Satan Is Scariest When Subtle | Sojourners

Satan Is Scariest When Subtle

What representations of the devil in pop culture reveal about our ideas of evil.
The image shows a scene from "The Devil's Advocate," where one white man is looking over the shoulder of another white man in a suit, who is looking out a window.
From The Devil's Advocate

THE DEVIL IS irresistible horror bait, the central figure in some of the best scary movies ever made. A tour through Satan’s oeuvre finds plenty of examples of an outside force of evil, such as Al Pacino’s diabolical attorney tempting Keanu Reeves in The Devil’s Advocate (1997) or Elizabeth Hurley’s sensual temptress raising hell for Brendan Fraser in Bedazzled (2000). These movies generally have the theological heft of a Carman music video, but occasionally, Hollywood tries an angle on Satan that’s a bit more sophisticated, spooky, and, ultimately, instructive. Take, for instance, John Carpenter’s low-budget 1987 box-office flop Prince of Darkness. 

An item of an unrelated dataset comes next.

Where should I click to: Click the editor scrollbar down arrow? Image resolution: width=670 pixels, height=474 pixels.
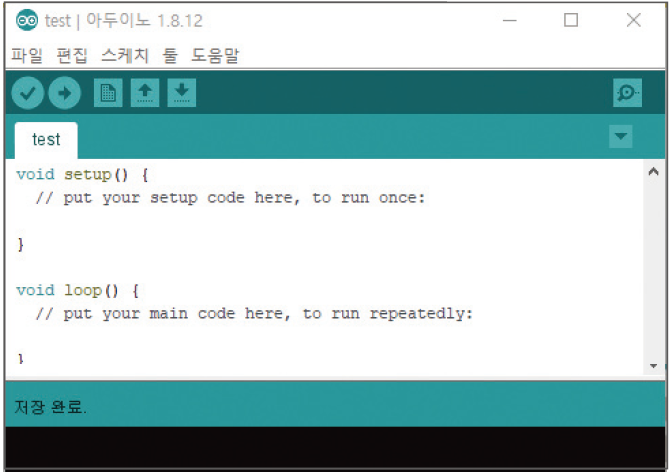(x=654, y=366)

The movie follows professor Howard Birack (Victor Wong) and his students as they investigate a mysterious green ooze in a monastery’s basement. The team discovers that the slime is the literal embodiment of Satan, a twisted take on the consecrated host. While we get a brief glimpse of a giant red figure with black fingernails, Prince of Darkness doesn’t focus there. Instead, the danger is far more immediate. Anyone exposed to the slime is possessed by its essence, transformed into a mindless murderer. The true adversary remains in the shadows, sowing mistrust and division. The only thing our heroes can attack is each other.